When we go hiking, they pick up bugs and toads while I take a lot of deep breaths and remain in a perpetual state of cringing. They’re bold, fearless, and sort of gross. It’s the magic that childhood should be made of, but essentially, they are feral children. I am forever amazed by and terrified of their choices. They would have loved being raised in the ‘80s.

Despite their shared propensity for dirt and chaos, my daughter seems to know her physical limits. She’ll climb to the top of a structure but not jump from it. She understands that diving headfirst into a sandbox would be painful, and therefore avoids such things. My son, however, has no such internal monitor telling him to stop. He might acknowledge that falling out of a tall tree would hurt, but it would never occur to him that HE could fall out of the tree. He’s invincible in his own mind, and as his mother, it’s horrifying. When I look into our future, I see broken bones and stitches. More stitches, to put it more accurately.

Yes, my sweet four year old boy has been stitched up twice – both times on his tiny, handsome face and both times before age three. The first time, he flew off a wheeled toy and went head-first into the metal track of our sliding glass doors. The second time, he climbed carefully out of his crib at 3:00 a.m., lowered himself safely to the floor, and immediately ran head-first into his toy box.

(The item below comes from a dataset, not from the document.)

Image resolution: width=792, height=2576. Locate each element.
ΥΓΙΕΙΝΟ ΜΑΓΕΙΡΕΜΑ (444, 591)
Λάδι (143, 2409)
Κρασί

For the record, the ER is not a fun place to take a toddler at 3:00 a.m.

So far, the monkey bars and rocky hiking trails haven’t notably injured my children – that honour goes to the toy box and our boring old door. I guess if I decide to bubble wrap them anywhere, it should be in my own house, where most of their injuries happen.

The worst thing that has come out of their adventures in the wild and on the playground has been mosquito bites – hardly a problem when you compare it to glued-up wounds and goose eggs on foreheads.

So I’ll keep on cringing and shouting out warnings as they hurl themselves around the playground, but I’ll also let them run wild and be kids. Kids and dirt are supposed to go together!

My fingers are crossed for no more stitches and a life without broken bones, but I can handle the skinned knees and banged up shins. Their childhoods will be fun and carefree because later, their lives won’t be. They’ll learn to fall and they’ll learn to pick themselves back up, and eventually, they’ll both know when to be gentle with themselves.

Until then, I’ve got a first aid kit in my car.